> _REQUIRED ACTIONS_:
1: Decide whether each statement about the passage on thinking in systems agrees with it. (a) The author names Don't Think of an Elephant as the most impactful book they have read. (b) A staff engineer described their most significant contribution as giving initiatives catchy names and slogans. (c) The author implemented a small language for modeling systems. Answer yes or no for each, and quote the words from the passage that decide it.
2: In the passage on thinking in systems, who wrote the book Thinking in Systems?
3: Reproduce the passage on thinking in systems word for word from "That said, Don’t" to "and hiring funnels.".

> _PASSAGE TO READ_:
*****
How to safely think in systems.

systems (6)

The second most impactful book I’ve read is George Lakoff’s Don’t Think of an Elephant which lays out his theory of communication. Lakoff explores a fundamental organizational challenge: as you grow, it becomes increasingly difficult to communicate when you’re not in the room where a discussion happens. I once worked with a staff engineer who described their most significant contribution as giving initiatives catchy names and slogans to propel ideas further than any supporting data might.

That said, Don’t Think of an Elephant is my second most influential book, so there is one ahead of it. That book is Donella Meadows’ Thinking in Systems. Communicating effectively is a valuable leadership skill, but Meadows focuses on an even more fundamental skill: how to think correctly. Since reading Thinking in Systems, I’ve spent a lot of time doing what the title recommends: starting with an introduction to systems thinking, implementing a small language for modeling systems, and modeling why work-in-progress limits work, system reliability, and hiring funnels.
*****
> _RECORDED INFORMATION_:
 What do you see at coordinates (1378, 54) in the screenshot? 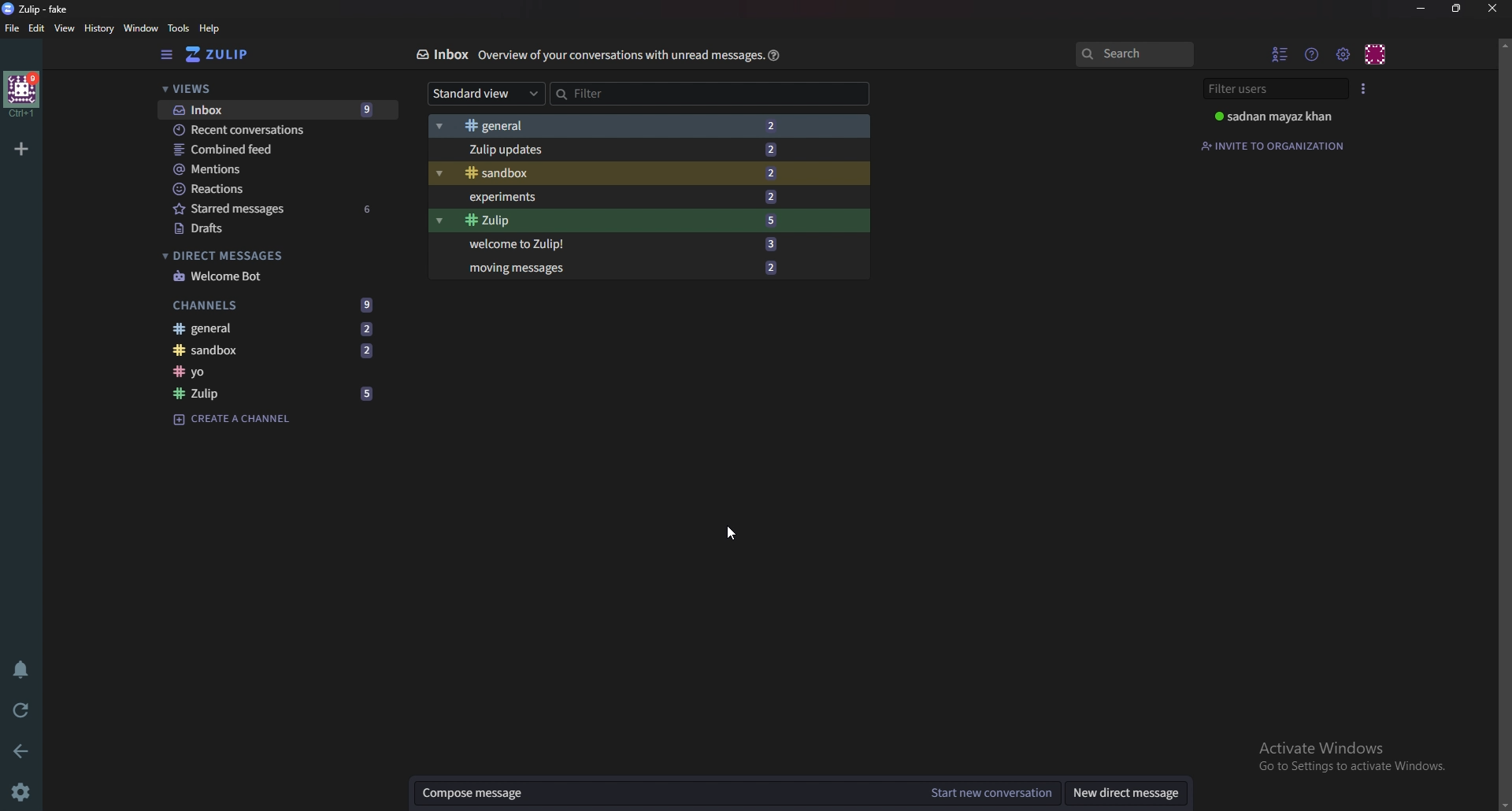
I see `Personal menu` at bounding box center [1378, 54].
*****
> _SET OF ANSWERS_:
1:
(a) No: "The second most impactful book I’ve read is George Lakoff’s Don’t Think of an Elephant"
(b) Yes: "described their most significant contribution as giving initiatives catchy names and slogans"
(c) Yes: "implementing a small language for modeling systems"

2: Donella Meadows.

3:
That said, Don’t Think of an Elephant is my second most influential book, so there is one ahead of it. That book is Donella Meadows’ Thinking in Systems. Communicating effectively is a valuable leadership skill, but Meadows focuses on an even more fundamental skill: how to think correctly. Since reading Thinking in Systems, I’ve spent a lot of time doing what the title recommends: starting with an introduction to systems thinking, implementing a small language for modeling systems, and modeling why work-in-progress limits work, system reliability, and hiring funnels.